His mother’s concerns about magical compatibility were more complex but not impossible to address. He would find a way to prove that Aurelise’s music was not the unpredictable, destabilizing force his mother believed it to be. Or perhaps he’d find another solution entirely. He had weeks still. Time enough to demonstrate that his choice was the right one.

But the most significant obstacle was Aurelise herself.

She did not like Prince Ryden—the public persona, the performance he gave the world. But she did like R, the manin the letters. He’d seen evidence of her feelings scattered throughout their correspondence. The way she’d admitted to blushing at his words. The way she sometimes teased him in return, with unexpected humor that delighted him. The fact that shewantedto keep writing to him, still needed him in her life in some way.

She cared for him. He was almost certain of it. But she was scared—of what, exactly, he was not entirely sure. But she was so convinced she was not brave. So certain she was unsuitable for this life, for him, for anything beyond a quiet existence.

How could he prove to her that a life with him would not be the daunting reality she feared? Royal life had its burdens, to be sure—formal events where every move was watched, tedious councils, public scrutiny, and the weight of decisions affecting many lives. But it also offered real purpose: the chance to protect what mattered and change what didn’t. And their true home in the Shaded Lands was nothing like the bustling court she feared. It was a place of quiet beauty with silver forests and pastel colors that shifted across the sky. She would find peace there, he was certain of it.

But first he had to convince her that she was, in fact, brave.

No, he thought as an idea began to emerge. There was no one who could convince her. This was something she had to discover for herself. Her own courage, her own strength, her own worthiness to stand beside anyone she chose.

Including, he hoped with everything inside him, a future High Lord.

~

Dear R,

All right then. If we are to pretend that nothing has changed between us, I suppose I should begin by addressing the more pressing matter at hand: Horatio the Judgmental Gossip Bird.

I must say, I’m relieved to know that he has taken up residence near your window. Someone needs to keep watch over your dignity, and since you’ve clearly abandoned that responsibility yourself, the task has fallen to our feathered friend. Please give him my regards and assure him that I, too, find your lack of self-respect deeply concerning.

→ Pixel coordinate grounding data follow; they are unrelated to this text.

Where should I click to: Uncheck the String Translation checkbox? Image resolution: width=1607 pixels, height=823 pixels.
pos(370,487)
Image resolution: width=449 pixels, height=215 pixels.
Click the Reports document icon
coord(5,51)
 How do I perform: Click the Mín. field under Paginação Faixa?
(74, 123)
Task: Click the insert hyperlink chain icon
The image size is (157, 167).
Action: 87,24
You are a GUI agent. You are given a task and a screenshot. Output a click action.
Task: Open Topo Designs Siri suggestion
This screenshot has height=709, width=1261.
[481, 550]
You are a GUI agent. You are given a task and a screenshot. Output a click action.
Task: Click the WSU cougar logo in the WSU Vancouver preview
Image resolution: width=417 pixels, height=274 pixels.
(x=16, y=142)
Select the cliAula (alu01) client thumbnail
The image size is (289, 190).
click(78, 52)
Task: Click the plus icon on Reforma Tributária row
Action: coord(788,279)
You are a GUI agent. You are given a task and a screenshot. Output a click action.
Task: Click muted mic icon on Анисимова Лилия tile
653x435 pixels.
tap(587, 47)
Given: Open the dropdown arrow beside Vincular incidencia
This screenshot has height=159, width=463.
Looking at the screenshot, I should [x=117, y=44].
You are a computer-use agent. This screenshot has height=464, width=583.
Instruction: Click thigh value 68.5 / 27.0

(Though between us, I laugh-sobbed when your letter arrived. Horatio would have been most unimpressed.)

Now, you’ll be insufferably pleased to know that I attempted your suggestion about asking whether plants have opinions about us. I committed fully to the strategy—delivered it with complete seriousness to a gentleman during what was meant to be a perfectly ordinary garden conversation.

Not only did it work, but it was perhaps TOO effective! I completely scared off the gentleman I was talking to, who quite literally fled from my presence!

It was somewhat of a relief to be left alone, I have to admit. Though perhaps also a little … humiliating? Did he really have to depart my presence with such alarming speed? One moment we were discussing roses (elderly chaperones and all), and the next he’d remembered somewhere urgent he needed to be. I’ve never seen anyone disappear with such haste.

So thank you, R, for that spectacularly successful bit of social advice. I am now quite certain that at least one person in the realm believes I am utterly mad.